THE DATA section start

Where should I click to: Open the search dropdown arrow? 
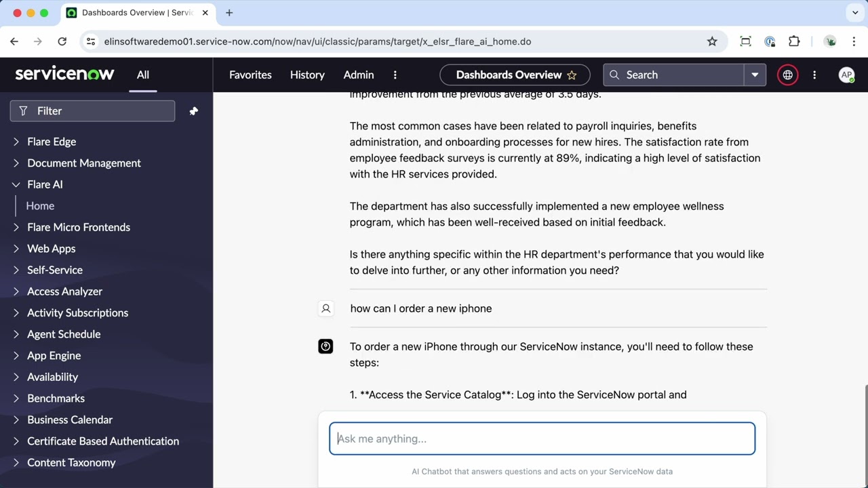755,75

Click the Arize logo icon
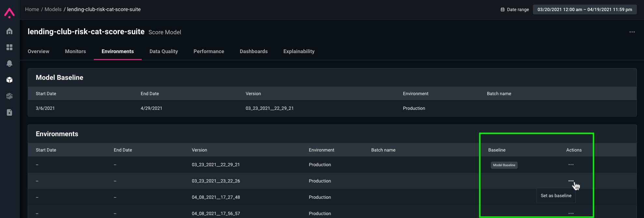tap(9, 13)
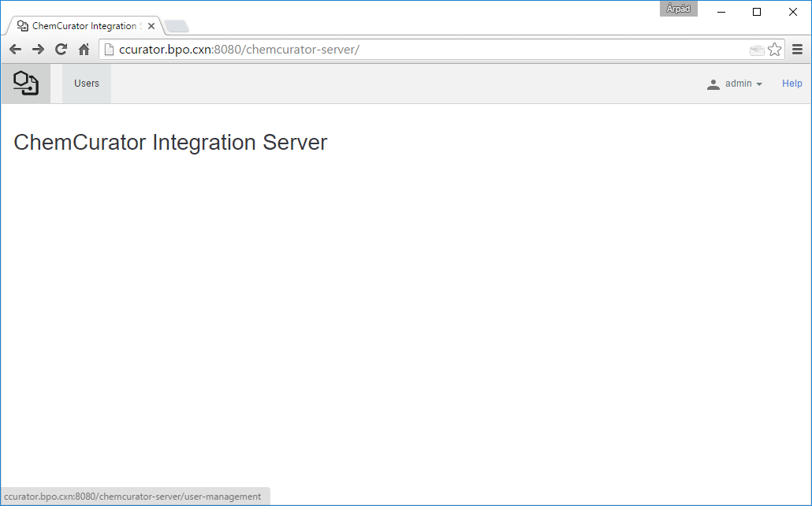The width and height of the screenshot is (812, 506).
Task: Reload the current page
Action: 61,50
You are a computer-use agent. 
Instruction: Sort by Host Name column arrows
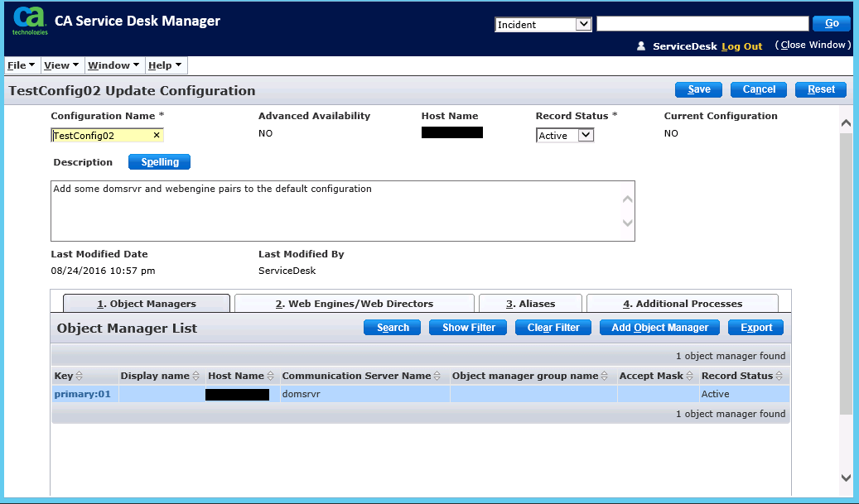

THE DATA section end

— PROMPT —
Repeat the entries faithfully. Any picture gets left out.

— RESULT OF THIS TASK —
Where should I click to: Open the search dropdown arrow? 
755,75

Click the Arize logo icon
tap(9, 13)
The width and height of the screenshot is (812, 506).
Task: Reload the current page
Action: 61,50
You are a computer-use agent. 
Instruction: Sort by Host Name column arrows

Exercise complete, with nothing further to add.